WHAT TO DO —
Output the lines from the one containing "Image resolution: width=1220" through the one containing "Looking at the", both included, as a Markdown table with the columns Row and Line. Number each row and leave out blank lines.

ENTRIES PROVIDED —

□ □ □ □

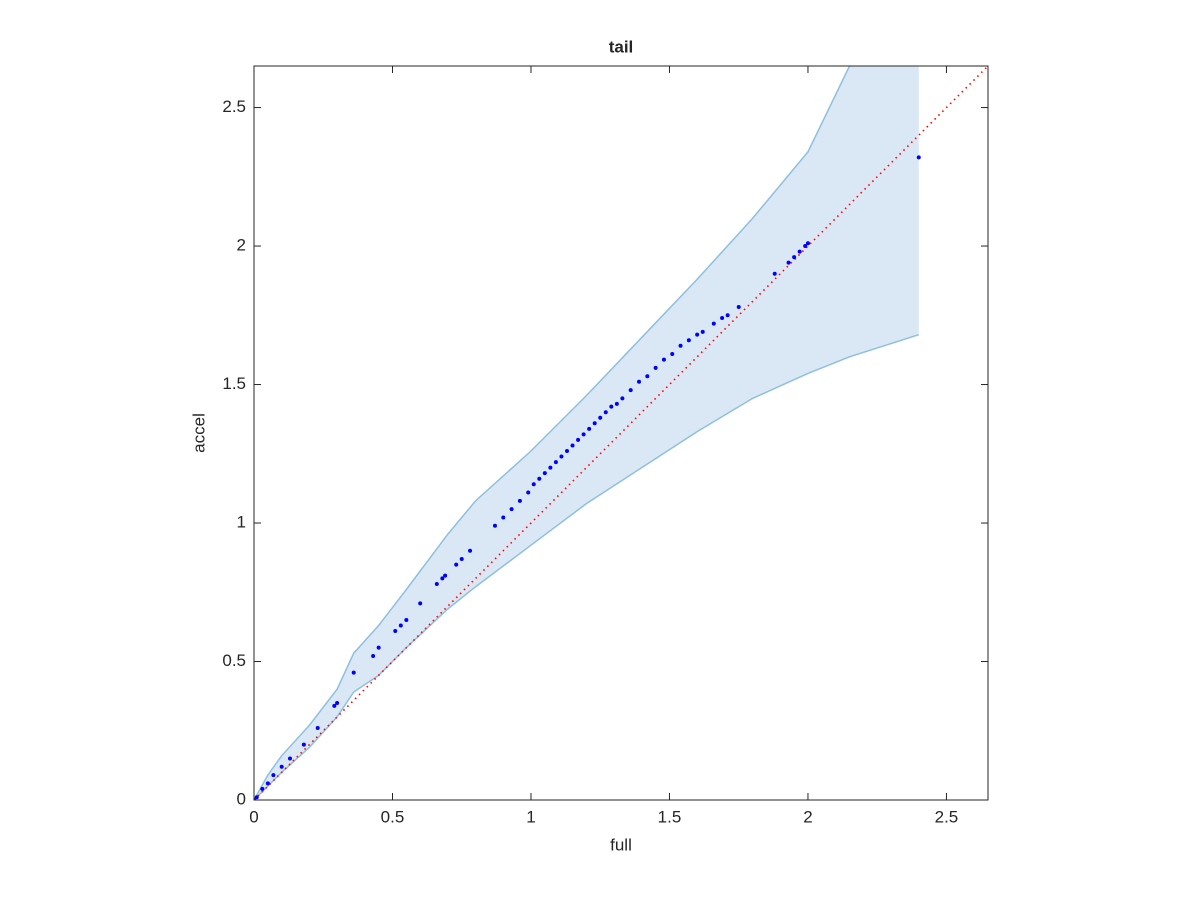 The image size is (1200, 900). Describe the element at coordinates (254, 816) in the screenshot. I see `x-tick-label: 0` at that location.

□ □ □ □

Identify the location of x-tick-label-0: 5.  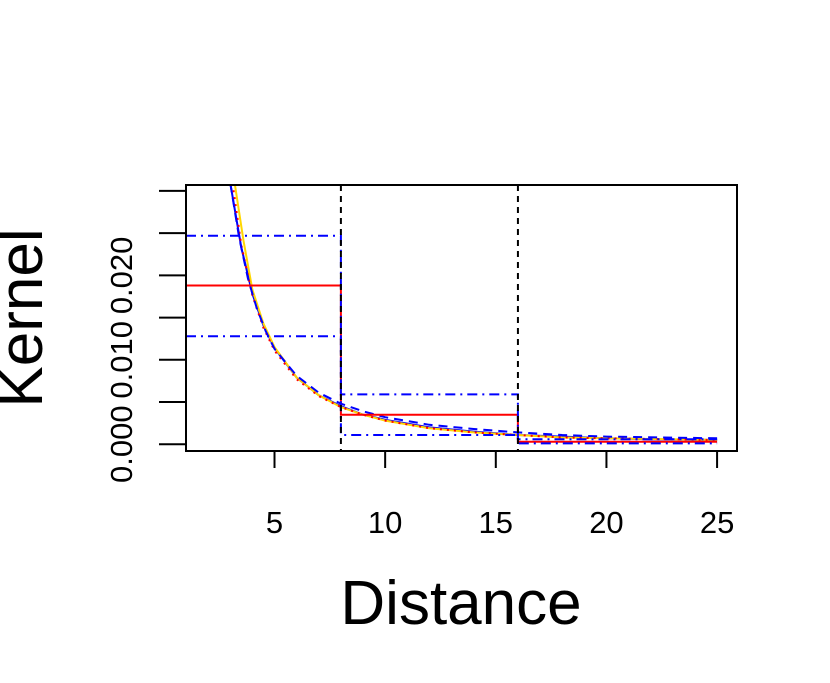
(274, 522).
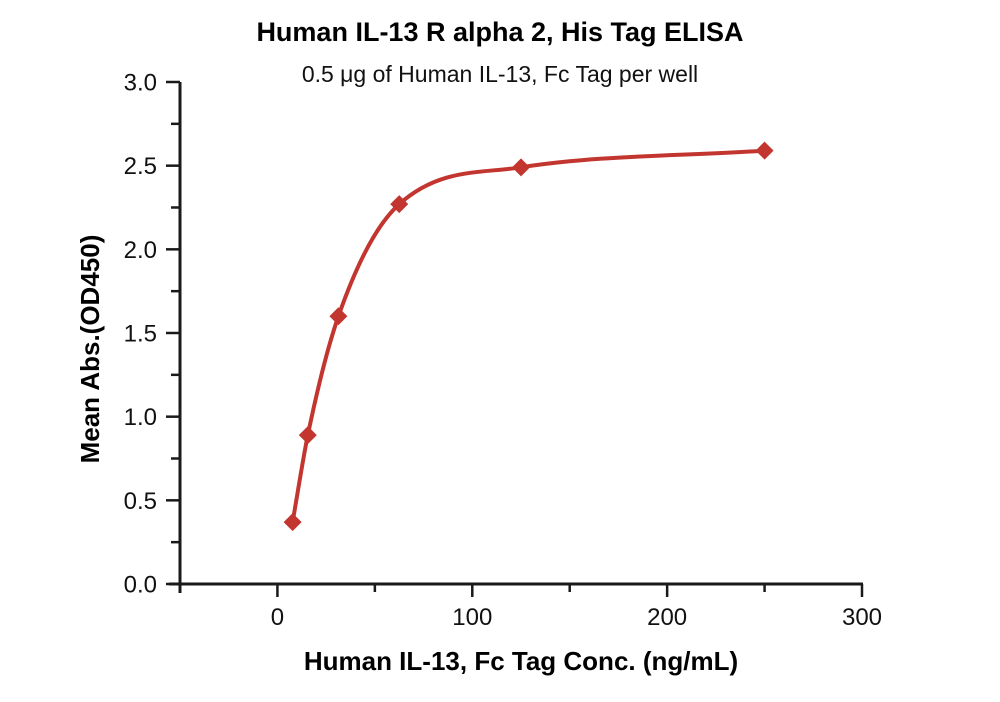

□ □ □ □

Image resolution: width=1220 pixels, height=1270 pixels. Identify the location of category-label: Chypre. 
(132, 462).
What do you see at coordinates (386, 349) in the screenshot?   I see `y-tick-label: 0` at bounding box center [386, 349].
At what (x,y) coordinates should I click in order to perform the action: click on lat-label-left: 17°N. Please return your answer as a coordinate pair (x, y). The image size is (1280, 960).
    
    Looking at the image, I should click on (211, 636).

□ □ □ □

WRITTEN ANSWER —
| Row | Line |
|---|---|
| 1 | Image resolution: width=1220 pixels, height=1270 pixels. Identify the location of category-label: Chypre.  |
| 2 | (132, 462). |
| 3 | What do you see at coordinates (386, 349) in the screenshot?   I see `y-tick-label: 0` at bounding box center [386, 349]. |
| 4 | At what (x,y) coordinates should I click in order to perform the action: click on lat-label-left: 17°N. Please return your answer as a coordinate pair (x, y). The image size is (1280, 960). |
| 5 |     Looking at the image, I should click on (211, 636). |